For generations, women have claimed that they have a better memory than men. A new study proves just that. Middle-aged women outperformed age-matched men on all memory measures – at least until post-menopause.
For both sexes, memory loss is a consequence of the aging process. About 75% of older adults report memory-related problems. Women report increased forgetfulness and “brain fog” during the menopause transition. In addition, women are disproportionately at risk for memory impairment and dementia compared with men.
We all wish to preserve our memories and brain function for as long as possible. Think of your brain as a muscle, you have to use it or lose it.
Here are a few tips to help you do just that:
• Eat right: fresh vegetables and healthy fats, and avoid sugar.
• Exercise: increases oxygen and stimulates nerve cells to multiply.
• Avoid multi-tasking. (Multi-tasking makes you prone to errors and forgetful.) Set the phone down when you’re putting away groceries.

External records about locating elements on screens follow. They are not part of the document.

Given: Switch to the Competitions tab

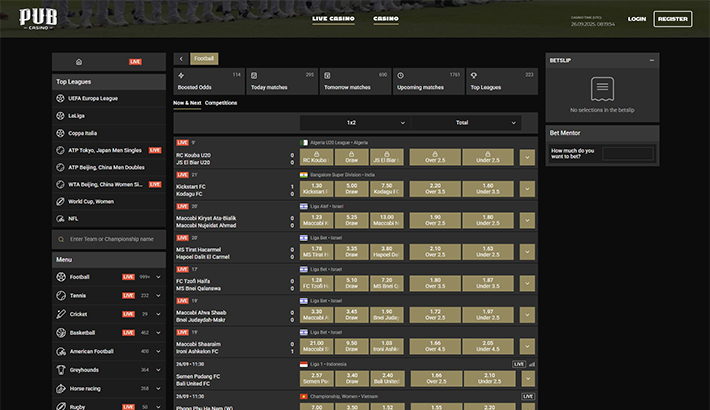Looking at the screenshot, I should click(x=221, y=102).
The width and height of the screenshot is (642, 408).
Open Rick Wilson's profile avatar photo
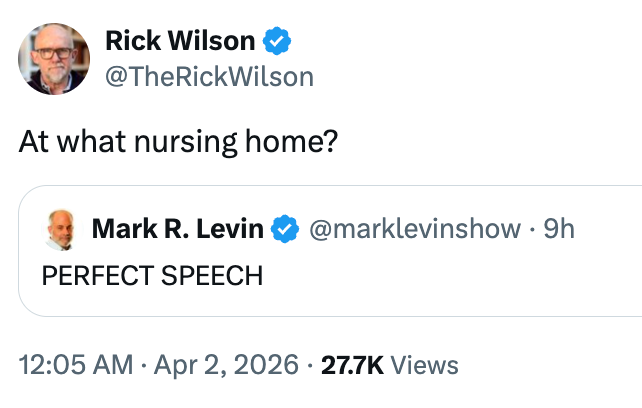(x=54, y=59)
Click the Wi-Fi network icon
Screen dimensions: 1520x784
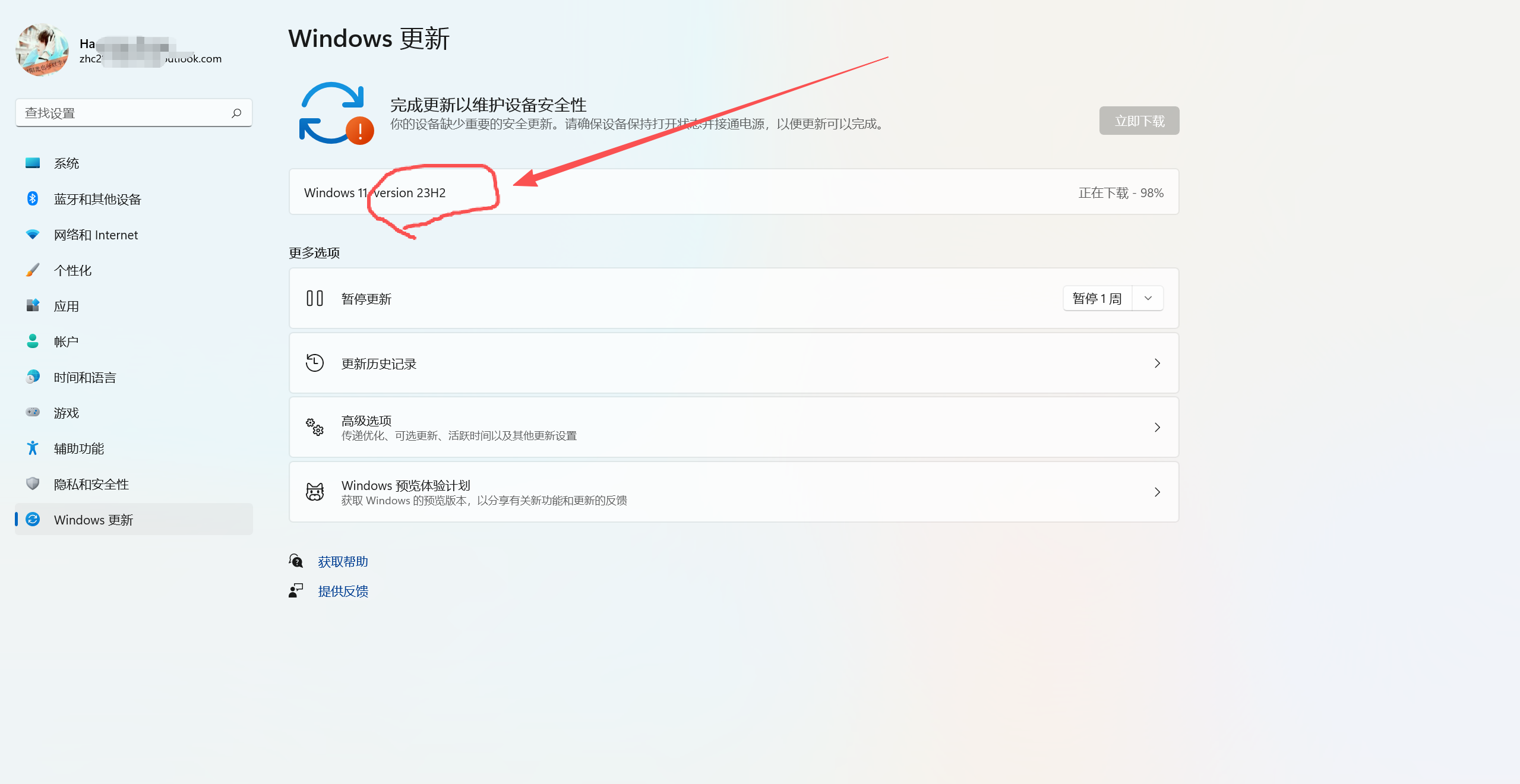click(33, 235)
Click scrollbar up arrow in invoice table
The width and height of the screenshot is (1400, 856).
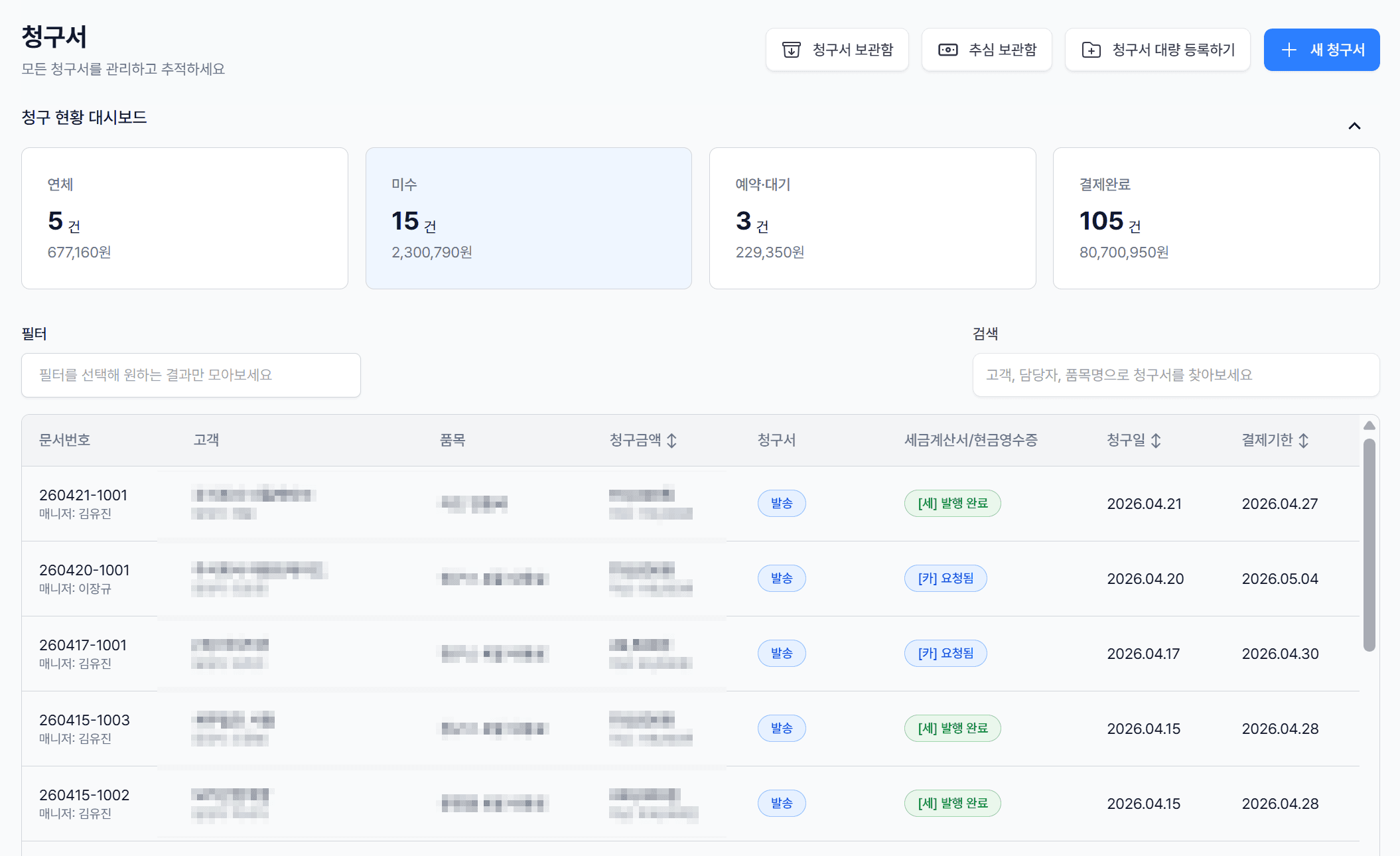(1369, 425)
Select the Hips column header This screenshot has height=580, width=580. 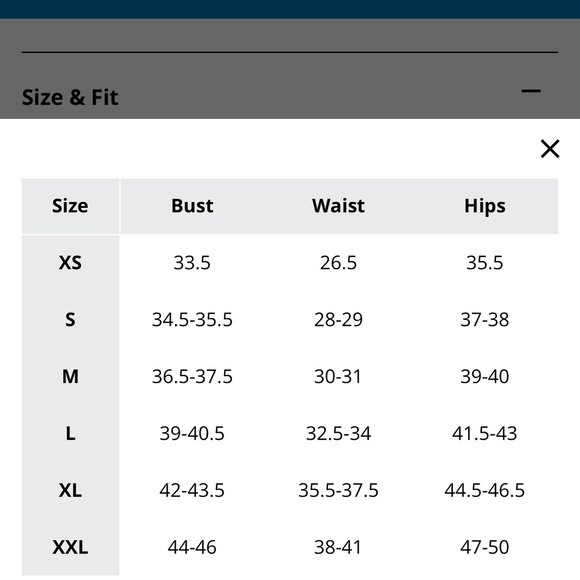coord(485,206)
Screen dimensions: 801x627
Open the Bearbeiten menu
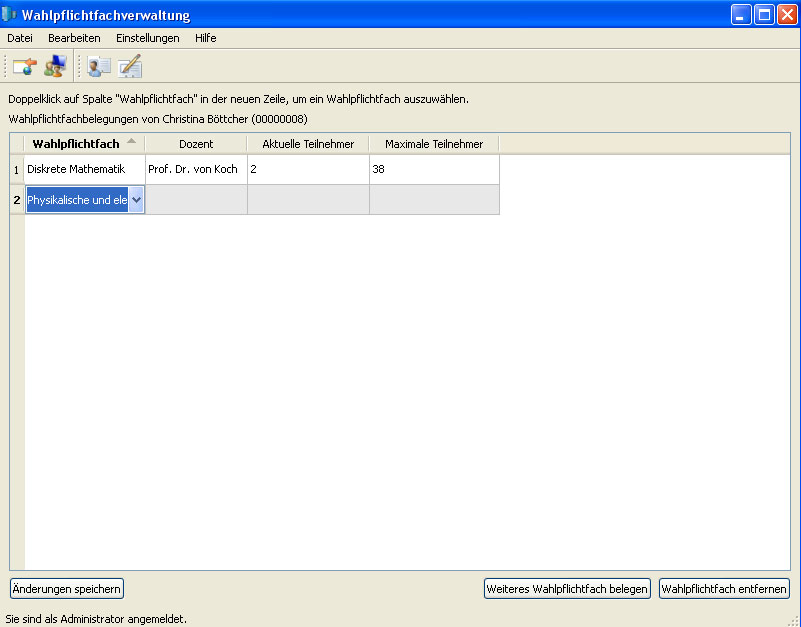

• Get a good night’s sleep. Not only does sleep enhance memories, certain brain connections strengthen during “downtime.”
• Play games or master a new skill. Stimulate your brain with new information and tasks that are important to you and can hold your attention.
Aging can take a toll on memory. The aging of brain tissue, reduced hormones and reduced blood flow can all interfere with cognitive abilities. If memory lapses become frequent enough or sufficiently noticeable to concern you or a family member, talk to your doctor. Now may be a good time to take steps to prevent a small problem from becoming a larger one. Call us today at 865-546-1642.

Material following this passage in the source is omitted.